Like It’s a Wonderful Life and A Christmas Story, both undeservedly ignored upon their initial releases but going on to become holiday television staples, Holiday Affair was similarly ignored at the box office but hasn’t quite—yet—become a beloved classic of the most wonderful time of the year. TCM has been giving it plenty of support these past few years, but audiences haven’t yet pinned their stockings to it the way they have other Christmas favorites. Which is a shame because in a few ways it’s the best of the bunch.
Starring Robert Mitchum, taking a break from his usual amiable tough-guy roles, Holiday Affair stars with a fateful meeting between a department store clerk and a “secret shopper” (eleven years away from her life-changing shower in Psycho)—more or less a consumer spy for rival department stores, buying merchandise for comparison prices, etc. When Steve catches young miss Connie Ennis in the act, his duty is to the store, to turn her in to the store detective, which would cost her her job. Instead, upon learning that she’s a single mother (thanks to World War II), with a young son to support, Steve turns a blind eye. Which results to him losing his job during the holiday season. And, of course, it also leads to a series of guilt-fueled run-ins on Connie’s part, to make sure that his act of kindness doesn’t go unrewarded. It also leads to a budding romance, which is complicated by her engagement to Carl (professional “also-ran” Wendell Corey who doesn’t have a lot going against him except for the fact that he isn’t Robert Mitchum). In the meantime, Connie’s son, Timmy (Gordon Gebert, turning in a surprisingly non-aggravating child-actor performance, and whose high-pitched voice is actually more endearing than grating), has taken a shine to Steve, connecting to him as a better ersatz father figure than bland-ol’-agreeable Carl. This all culminates in a series of genuinely funny and touching scenes that encompass everything good and magical about the holidays—stuff we’ve seen countless times over the years but seeming more sincere here. Holiday Affair, in truth, is utterly without irony, which is the most refreshing thing about it.
There are dozens of wonderful touches throughout—Steve spends his lunch hour in the Central Park Zoo feeding the sea lions and tending to “an orphan squirrel”; another visitor to the zoo is a little girl on roller skates who has a balloon tied to the top of her wool cap; Harry Morgan plays a befuddled policeman—and the relationships come off as realistic and caring. Steve doesn’t mean to come between Connie and Carl, but it happens. Timmy doesn’t mean to jeopardize his mother’s job, but it happens. Connie isn’t playing hard to get with either Steve or Carl, but is honestly conflicted about her feelings for both—all stemming from her lingering grief over the loss of her soldier husband. In fact, the resolutions of all these plot lines is handled not only with dignity for all involved (not to mention, in some cases, hilarity), but maturity. Carl is not an unctuous villain out to suppress Connie and Timmy but really does care for them—which seems like an almost foreign ideal compared to the “other man” character in modern romantic comedies—and it’s almost a shock to find yourself taking his side during several scenes!

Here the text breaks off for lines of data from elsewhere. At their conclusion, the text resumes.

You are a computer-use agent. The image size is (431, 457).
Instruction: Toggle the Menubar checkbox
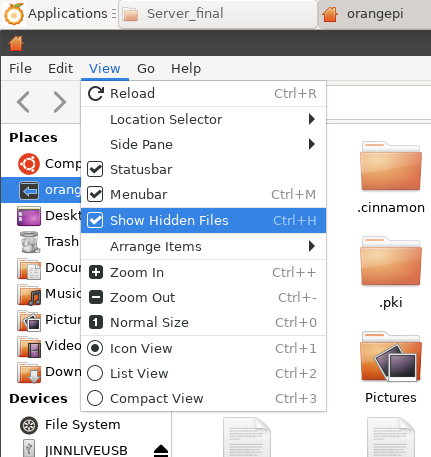click(x=95, y=194)
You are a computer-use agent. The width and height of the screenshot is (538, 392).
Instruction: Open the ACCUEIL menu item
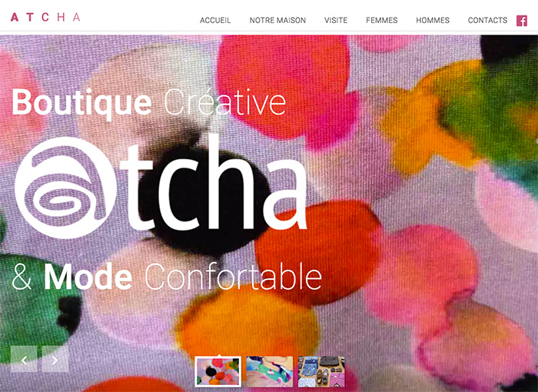click(x=215, y=21)
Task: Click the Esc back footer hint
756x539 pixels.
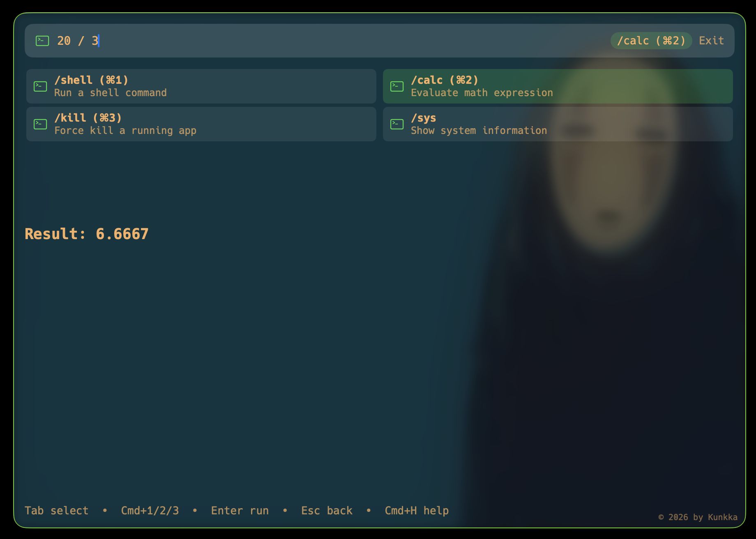Action: 327,511
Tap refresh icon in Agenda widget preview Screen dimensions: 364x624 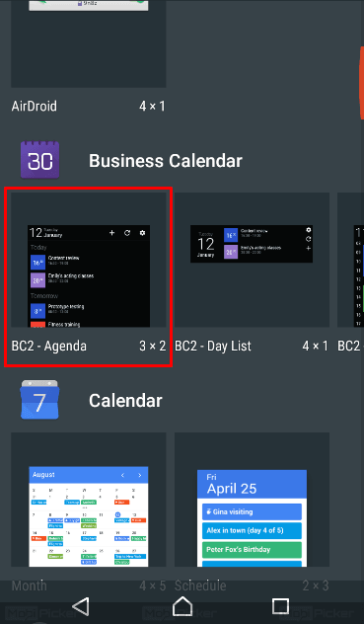click(x=127, y=233)
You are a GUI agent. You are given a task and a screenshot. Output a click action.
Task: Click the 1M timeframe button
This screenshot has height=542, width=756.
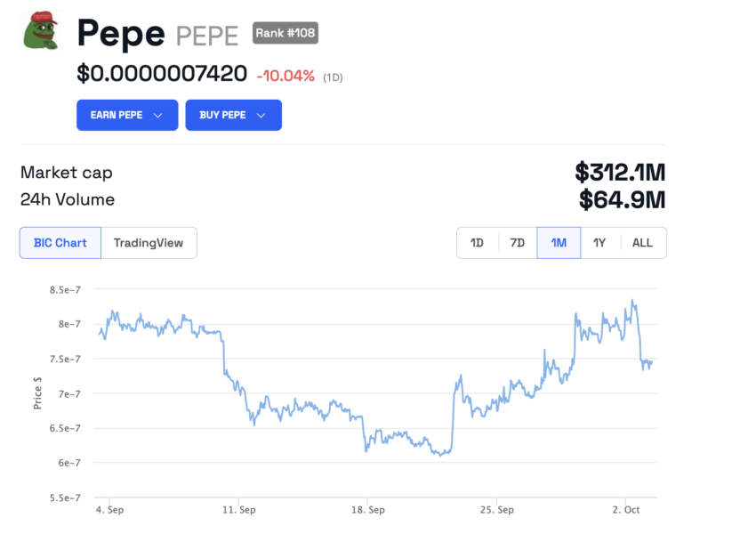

But in the end, the show belongs to Mitchum. His charisma carries out but he does his generous best to allow Leigh and Gebert their side of the screen as well. Nothing about Holiday Affair feels forced or saccharine or cloying. It’s “sweet” in the best sense of the word, but it never hurts your teeth. Unlike, say, the Richard Attenborough version of Miracle on 34th Street, you won’t be reaching for a dose of insulin by the time the credits roll.
The real surprise is how little regard it was given in 1949, although perhaps RKO’s marketing of it as they did—with a mis-leading poster depicting it as another Mitchum noir—might have had something to do with its initial failure. The disrespect followed it for more than fifty years, as Holiday Affair was long unavailable for viewing save for its annual TCM screening and a blurry VHS. These days, largely thanks to TCM, a DVD can be had with its glorious black and white image restored. This writer would recommend picking it up and pairing it with Barbara Robinson’s 1972 novel The Best Christmas Pageant Ever to start a new family tradition.